From Robin Oakley-Hill
John Emsley provides a useful review of an important book, Facing the Future: The Case for Science (Review, 10 June). However, his opening tone makes one uneasy. He suggests that science has run the world for 300 years or so. It hasn’t. Politicians, generals, company directors, ideologists and dictators have. Even the original inventions that shaped the modern world were not science-based. In particular, the steam engine was around for a century before Nicolas Carnot found out how it worked – effectively by studying it as though it were a manifestation of nature.
Then to suggest that we may fall under the control of New Age nonsense-mongers is, frankly, absurd.
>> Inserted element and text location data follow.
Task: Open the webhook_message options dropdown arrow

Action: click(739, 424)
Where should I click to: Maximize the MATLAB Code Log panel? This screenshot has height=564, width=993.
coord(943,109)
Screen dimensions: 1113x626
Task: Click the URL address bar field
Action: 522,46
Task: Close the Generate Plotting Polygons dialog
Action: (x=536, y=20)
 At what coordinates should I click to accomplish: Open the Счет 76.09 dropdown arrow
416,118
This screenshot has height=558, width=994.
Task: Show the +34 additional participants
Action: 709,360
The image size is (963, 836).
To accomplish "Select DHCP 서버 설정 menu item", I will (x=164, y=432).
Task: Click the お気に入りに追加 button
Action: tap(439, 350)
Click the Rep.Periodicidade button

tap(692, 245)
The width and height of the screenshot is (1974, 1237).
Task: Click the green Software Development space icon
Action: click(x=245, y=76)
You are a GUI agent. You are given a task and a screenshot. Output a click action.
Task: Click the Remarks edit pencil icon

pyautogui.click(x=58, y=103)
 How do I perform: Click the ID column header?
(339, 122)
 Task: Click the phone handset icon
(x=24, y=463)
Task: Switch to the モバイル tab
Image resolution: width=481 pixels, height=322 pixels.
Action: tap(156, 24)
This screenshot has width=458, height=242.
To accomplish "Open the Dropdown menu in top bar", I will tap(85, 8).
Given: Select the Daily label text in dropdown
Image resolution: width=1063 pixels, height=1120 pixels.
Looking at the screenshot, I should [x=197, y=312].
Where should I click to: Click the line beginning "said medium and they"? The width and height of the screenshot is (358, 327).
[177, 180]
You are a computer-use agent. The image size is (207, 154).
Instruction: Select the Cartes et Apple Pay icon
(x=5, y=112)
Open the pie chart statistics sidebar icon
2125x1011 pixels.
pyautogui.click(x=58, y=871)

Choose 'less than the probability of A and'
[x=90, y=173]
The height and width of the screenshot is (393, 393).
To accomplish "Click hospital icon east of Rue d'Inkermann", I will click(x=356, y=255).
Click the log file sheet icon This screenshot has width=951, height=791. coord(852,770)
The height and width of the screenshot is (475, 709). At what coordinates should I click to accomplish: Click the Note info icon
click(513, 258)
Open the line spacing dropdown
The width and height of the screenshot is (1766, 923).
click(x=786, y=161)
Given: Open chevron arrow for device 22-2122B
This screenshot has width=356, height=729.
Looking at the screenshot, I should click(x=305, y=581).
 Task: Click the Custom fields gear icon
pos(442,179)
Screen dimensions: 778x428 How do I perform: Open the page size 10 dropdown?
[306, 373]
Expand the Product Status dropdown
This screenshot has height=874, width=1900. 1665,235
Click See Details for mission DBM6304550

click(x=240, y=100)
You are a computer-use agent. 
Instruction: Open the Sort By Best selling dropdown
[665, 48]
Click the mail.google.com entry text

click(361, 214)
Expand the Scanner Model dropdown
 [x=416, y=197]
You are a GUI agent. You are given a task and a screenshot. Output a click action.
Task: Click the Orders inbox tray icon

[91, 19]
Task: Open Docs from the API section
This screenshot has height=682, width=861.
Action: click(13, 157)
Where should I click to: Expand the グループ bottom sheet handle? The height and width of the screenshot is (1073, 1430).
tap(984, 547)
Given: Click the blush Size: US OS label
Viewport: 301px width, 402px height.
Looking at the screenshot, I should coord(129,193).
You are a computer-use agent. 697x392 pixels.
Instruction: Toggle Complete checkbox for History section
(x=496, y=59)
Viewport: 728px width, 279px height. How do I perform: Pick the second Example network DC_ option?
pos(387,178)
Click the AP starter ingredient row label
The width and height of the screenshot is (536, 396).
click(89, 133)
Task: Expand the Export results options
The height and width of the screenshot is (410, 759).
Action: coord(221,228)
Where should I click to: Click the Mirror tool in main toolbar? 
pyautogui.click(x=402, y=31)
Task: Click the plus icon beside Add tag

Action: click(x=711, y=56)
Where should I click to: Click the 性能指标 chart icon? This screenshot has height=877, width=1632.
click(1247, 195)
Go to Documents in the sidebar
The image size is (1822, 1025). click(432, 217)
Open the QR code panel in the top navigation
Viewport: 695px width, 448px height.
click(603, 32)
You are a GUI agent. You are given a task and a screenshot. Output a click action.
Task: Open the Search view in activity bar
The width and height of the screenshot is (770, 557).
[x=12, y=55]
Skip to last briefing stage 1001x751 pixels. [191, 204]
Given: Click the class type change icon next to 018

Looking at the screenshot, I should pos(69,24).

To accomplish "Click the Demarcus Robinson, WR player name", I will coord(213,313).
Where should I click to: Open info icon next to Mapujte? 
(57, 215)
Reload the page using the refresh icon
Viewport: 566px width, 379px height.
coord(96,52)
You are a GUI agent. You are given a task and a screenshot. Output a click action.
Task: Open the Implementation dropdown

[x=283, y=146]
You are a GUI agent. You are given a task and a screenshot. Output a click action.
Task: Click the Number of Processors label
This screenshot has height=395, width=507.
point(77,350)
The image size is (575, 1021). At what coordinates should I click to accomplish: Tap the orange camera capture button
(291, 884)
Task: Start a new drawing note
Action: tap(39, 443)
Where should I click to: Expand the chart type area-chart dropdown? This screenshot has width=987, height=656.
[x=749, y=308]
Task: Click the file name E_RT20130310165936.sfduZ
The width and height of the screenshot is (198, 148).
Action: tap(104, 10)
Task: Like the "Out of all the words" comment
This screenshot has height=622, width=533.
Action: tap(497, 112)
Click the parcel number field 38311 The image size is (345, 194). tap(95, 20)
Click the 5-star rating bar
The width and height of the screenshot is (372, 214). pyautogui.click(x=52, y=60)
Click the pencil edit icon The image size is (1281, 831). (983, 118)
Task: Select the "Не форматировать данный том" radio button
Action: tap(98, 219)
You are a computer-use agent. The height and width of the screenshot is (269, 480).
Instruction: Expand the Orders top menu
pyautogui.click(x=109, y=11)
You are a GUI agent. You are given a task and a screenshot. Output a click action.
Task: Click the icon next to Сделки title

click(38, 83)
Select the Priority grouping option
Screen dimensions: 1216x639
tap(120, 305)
It is the very weakness of those who oppose governmental manufacturing of poverty and environmental degradation that causes their drippy-hippy vapourings. In the debate on where our (arguably unsustainable) civilisation is to go, scientists are to be found on both sides. The most-cited scientist of the modern world – Noam Chomsky – is hardly a member of the “you never had it so good” school.
Science is gaining ground as a major component of high culture, and it is a grave disservice to identify it with the use of technology by corporate adventurers. In this connection, the title of Emsley’s prize book (The Consumer’s Good Chemical Guide) is unfortunate. It is the big corporations that have reduced our status from citizen to consumer.
Raymond Williams said of the word consumer: “It is a way of seeing people as though they are either stomachs or furnaces.” This way of seeing is surely not one that scientists would wish to identify with.